## EXERCISE
Note each line in the data holding the string "height" and report it.

Stored entries:
--------

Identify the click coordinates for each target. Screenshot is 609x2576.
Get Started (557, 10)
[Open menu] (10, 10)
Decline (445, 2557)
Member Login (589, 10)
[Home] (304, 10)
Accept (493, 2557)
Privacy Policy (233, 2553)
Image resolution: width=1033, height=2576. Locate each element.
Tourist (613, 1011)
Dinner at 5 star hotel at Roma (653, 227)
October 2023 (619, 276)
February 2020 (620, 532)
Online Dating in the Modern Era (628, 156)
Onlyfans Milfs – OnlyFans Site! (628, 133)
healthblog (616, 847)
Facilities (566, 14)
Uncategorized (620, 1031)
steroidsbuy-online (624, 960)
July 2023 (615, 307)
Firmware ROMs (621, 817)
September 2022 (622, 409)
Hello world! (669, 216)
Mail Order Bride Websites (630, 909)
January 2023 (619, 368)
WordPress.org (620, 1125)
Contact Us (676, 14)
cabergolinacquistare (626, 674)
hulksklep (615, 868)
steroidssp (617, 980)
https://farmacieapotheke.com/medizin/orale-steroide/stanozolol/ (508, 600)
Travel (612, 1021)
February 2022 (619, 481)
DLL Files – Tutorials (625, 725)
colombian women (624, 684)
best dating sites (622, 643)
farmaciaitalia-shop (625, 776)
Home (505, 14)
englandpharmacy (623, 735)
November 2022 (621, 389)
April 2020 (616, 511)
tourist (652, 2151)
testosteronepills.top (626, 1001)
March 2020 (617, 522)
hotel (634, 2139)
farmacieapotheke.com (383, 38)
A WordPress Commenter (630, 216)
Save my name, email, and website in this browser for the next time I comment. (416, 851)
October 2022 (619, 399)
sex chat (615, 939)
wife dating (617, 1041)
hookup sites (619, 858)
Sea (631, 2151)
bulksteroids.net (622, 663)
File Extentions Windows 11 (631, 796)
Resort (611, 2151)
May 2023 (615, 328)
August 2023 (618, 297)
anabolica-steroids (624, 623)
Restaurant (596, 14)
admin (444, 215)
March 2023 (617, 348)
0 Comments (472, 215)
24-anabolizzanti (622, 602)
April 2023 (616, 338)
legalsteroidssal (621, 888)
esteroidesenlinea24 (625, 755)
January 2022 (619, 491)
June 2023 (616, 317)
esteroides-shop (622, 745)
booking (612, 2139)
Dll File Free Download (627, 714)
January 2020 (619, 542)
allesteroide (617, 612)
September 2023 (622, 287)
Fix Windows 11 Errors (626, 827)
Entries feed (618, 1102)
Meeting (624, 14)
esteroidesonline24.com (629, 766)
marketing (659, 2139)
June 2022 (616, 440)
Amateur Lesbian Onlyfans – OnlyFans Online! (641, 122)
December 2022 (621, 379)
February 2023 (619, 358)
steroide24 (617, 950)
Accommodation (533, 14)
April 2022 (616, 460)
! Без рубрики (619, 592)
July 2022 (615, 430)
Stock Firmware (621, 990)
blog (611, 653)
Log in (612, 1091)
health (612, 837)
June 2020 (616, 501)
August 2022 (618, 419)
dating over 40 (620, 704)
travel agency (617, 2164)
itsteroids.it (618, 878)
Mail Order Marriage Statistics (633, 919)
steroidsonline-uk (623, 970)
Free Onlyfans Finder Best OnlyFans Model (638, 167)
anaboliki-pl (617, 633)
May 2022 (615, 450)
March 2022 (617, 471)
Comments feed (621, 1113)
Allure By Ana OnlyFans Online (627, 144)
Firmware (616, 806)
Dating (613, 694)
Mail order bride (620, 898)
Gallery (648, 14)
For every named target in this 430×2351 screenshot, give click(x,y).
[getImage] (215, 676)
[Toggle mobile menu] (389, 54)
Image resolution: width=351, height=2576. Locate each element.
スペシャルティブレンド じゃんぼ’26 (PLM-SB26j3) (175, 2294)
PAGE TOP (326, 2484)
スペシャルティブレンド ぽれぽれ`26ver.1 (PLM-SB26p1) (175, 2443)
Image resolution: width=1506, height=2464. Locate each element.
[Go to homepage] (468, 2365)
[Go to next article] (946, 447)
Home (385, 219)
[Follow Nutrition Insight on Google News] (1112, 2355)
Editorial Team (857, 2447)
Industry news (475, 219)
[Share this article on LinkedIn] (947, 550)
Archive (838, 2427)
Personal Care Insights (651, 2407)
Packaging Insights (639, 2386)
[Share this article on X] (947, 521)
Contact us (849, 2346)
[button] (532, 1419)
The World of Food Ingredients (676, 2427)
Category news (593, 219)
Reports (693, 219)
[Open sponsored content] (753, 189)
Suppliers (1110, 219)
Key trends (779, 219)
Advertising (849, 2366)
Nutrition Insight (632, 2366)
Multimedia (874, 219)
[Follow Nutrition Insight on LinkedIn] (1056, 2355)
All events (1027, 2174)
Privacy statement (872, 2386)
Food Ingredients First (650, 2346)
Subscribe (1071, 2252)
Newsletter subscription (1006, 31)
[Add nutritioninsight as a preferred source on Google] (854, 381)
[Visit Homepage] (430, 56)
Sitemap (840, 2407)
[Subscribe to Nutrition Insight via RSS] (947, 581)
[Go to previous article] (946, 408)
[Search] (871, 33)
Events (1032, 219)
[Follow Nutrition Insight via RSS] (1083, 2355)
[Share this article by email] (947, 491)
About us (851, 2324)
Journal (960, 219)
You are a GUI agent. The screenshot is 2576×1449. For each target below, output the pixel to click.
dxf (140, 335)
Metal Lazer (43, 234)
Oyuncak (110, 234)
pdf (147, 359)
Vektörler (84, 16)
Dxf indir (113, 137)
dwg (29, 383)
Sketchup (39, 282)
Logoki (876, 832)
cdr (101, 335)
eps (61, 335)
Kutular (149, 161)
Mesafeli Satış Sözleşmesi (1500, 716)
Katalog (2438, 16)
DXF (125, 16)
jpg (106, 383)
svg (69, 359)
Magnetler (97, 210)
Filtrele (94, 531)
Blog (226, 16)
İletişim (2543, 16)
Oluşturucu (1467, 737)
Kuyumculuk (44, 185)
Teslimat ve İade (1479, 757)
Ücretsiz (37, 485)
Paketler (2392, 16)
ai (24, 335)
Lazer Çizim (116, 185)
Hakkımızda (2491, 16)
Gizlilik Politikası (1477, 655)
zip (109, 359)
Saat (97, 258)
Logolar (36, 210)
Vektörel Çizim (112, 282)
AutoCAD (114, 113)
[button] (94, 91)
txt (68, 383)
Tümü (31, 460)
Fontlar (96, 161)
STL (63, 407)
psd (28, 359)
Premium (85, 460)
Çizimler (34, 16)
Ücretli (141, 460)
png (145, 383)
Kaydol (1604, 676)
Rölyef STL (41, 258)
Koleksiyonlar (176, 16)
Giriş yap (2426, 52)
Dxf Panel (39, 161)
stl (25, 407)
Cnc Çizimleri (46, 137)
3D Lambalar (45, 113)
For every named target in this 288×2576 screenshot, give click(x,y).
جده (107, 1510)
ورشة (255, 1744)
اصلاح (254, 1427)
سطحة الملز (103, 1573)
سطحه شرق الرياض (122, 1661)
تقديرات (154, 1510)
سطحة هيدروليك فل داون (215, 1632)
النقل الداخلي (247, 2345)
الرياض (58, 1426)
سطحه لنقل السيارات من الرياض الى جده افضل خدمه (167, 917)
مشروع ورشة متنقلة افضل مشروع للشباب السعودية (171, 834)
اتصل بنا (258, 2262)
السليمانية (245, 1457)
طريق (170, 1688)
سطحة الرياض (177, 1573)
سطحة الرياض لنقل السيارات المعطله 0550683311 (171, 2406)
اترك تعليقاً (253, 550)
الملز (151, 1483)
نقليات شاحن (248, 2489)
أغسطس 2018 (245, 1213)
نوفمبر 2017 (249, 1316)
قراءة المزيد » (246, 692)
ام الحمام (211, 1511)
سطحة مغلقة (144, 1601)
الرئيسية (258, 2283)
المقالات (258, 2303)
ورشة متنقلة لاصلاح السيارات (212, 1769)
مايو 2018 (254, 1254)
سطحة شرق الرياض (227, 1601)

--------

## ANSWER SECTION
Image resolution: width=1033, height=2576. Locate each element.
Image resolution: width=351, height=2576. Locate each element.
Image resolution: width=1506, height=2464. Locate each element.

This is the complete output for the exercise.